Public anger has been fed by the fact senior bondholders will not suffer losses while small depositors who sold equity when they thought they were putting their savings into more profitable savings accounts stand to lose their money. The state is expected to provide some compensation.
Pushing for parliament to pass the new cuts and tax increases, Cristóbal Montoro, the finance minister, warned that without them the country would run out of money to pay pensions and salaries.
This did little to reassure markets that pushed bond costs up over the 7% mark earlier this week for the first time — the rate at which Ireland and Portugal were forced to accept a bailout.
The first tranche of €30bn will be available swiftly to show there is funding ‘in the bank’.

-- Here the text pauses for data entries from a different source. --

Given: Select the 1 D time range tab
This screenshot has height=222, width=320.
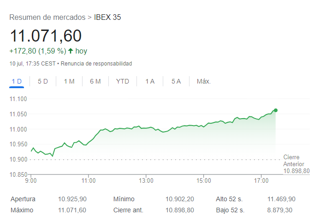Looking at the screenshot, I should coord(17,82).
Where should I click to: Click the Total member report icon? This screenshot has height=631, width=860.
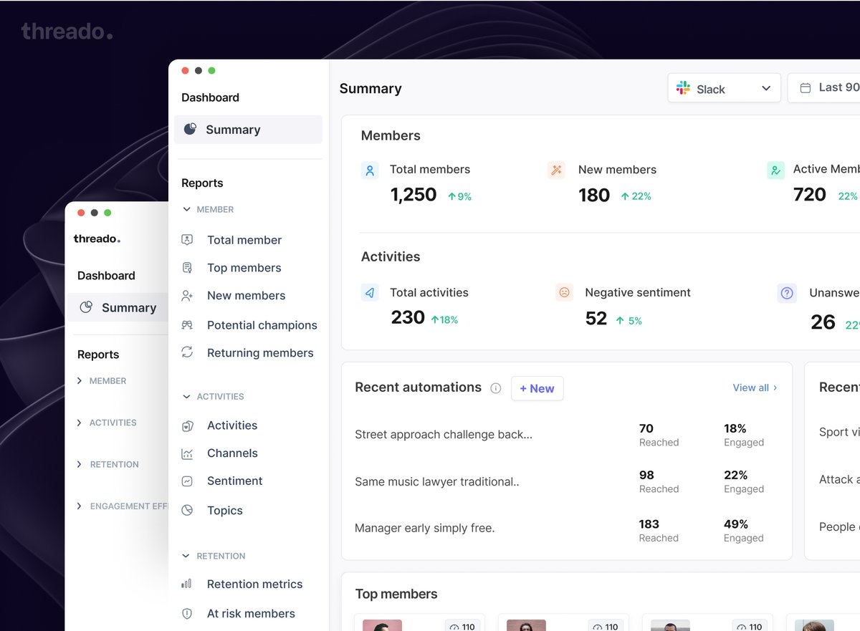click(187, 239)
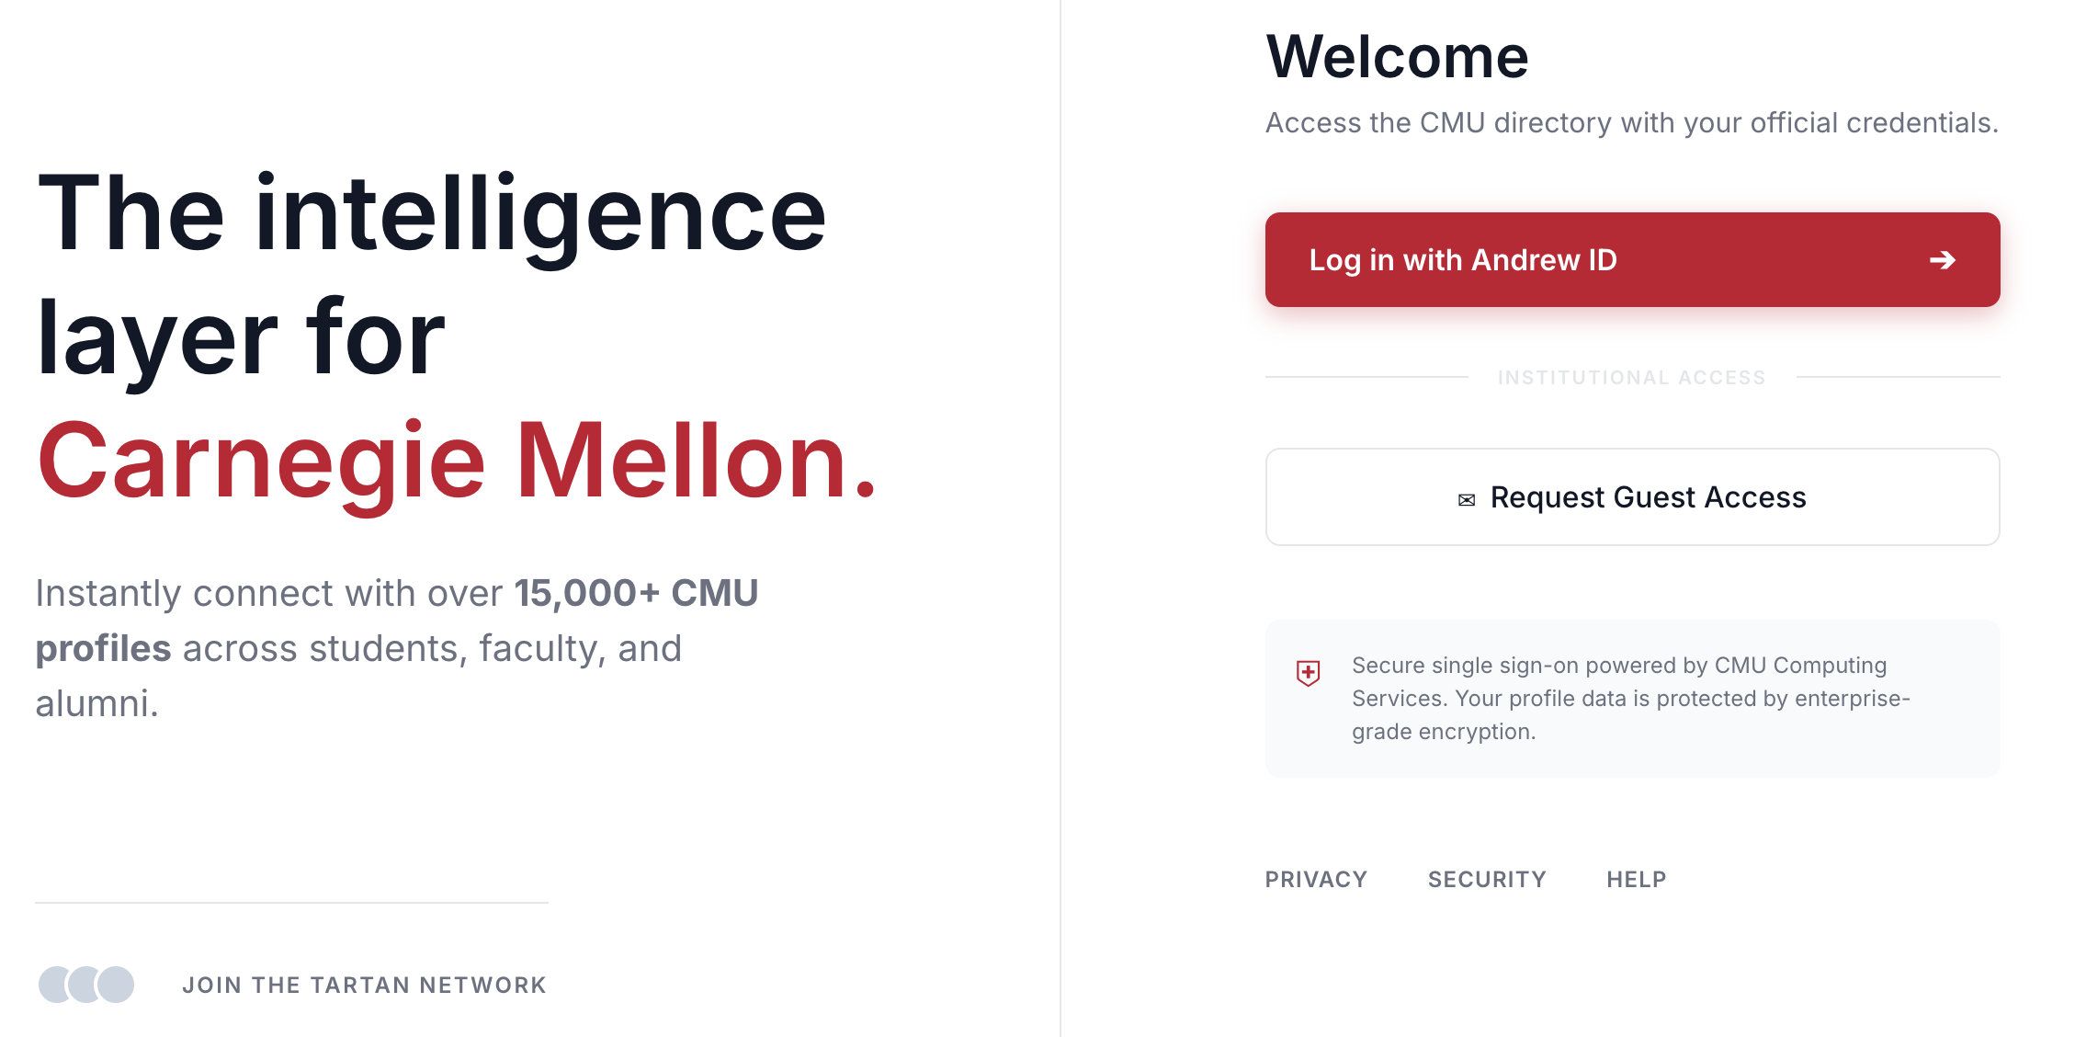Request Guest Access
The width and height of the screenshot is (2075, 1037).
click(x=1632, y=497)
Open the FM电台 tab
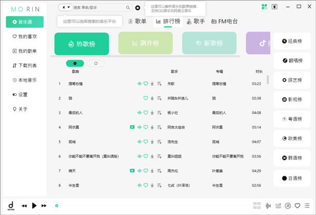This screenshot has height=215, width=316. pyautogui.click(x=224, y=22)
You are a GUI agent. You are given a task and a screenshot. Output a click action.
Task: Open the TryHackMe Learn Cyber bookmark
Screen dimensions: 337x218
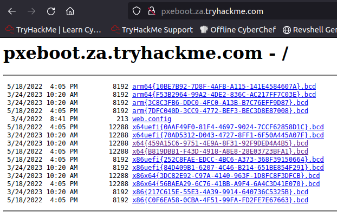click(x=53, y=30)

The final batch of restructuring plans are not expected to be submitted until next June, but could result in a massive restructuring of 90% of the country’s banks
The loans of up to 15 years at an interest rate of between 3% and 4% will come from the existing bailout fund, the EFSF, but will be transferred to the ESM when it comes into force and gets powers to lend directly to banks.
Markets have reacted negatively to the memorandum of understanding prepared by eurozone finance ministers to bail out the beleaguered Spanish banking system. Moreover, the memorandum could have negative implications for the Irish Government’s attempts to get back on the sovereign debt markets.
Yields on 10-year Spanish bonds surged through the 6% level following the release of the memorandum.
Goodbody stockbrokers economist Dermot O’Leary said the memorandum suggested the Spanish government would ultimately be liable for the €100bn bailout fund. “The belief after the last EU summit was the banking losses would be shared, which was seen as very positive. But now after the Spanish [memoran-dum] it looks as if the Spanish government will be liable. That would suggest that the EU summit was not as significant as it was originally seen.”
Michael Noonan, the finance minister, has repeatedly said that if Ireland could get a deal on the bank debt, then it would improve the country’s chances of getting back on the bond markets.
But Mr O’Leary says the Spanish memorandum does not augur well for an Irish debt deal.
“It does not have a negative read through for the negotiations on the Anglo Irish promissory notes because these are technical discussions with the troika,” he said.
“But there is a negative read through for negotiations on a deal for the debt of the pillar banks [AIB and Bank of Ireland].”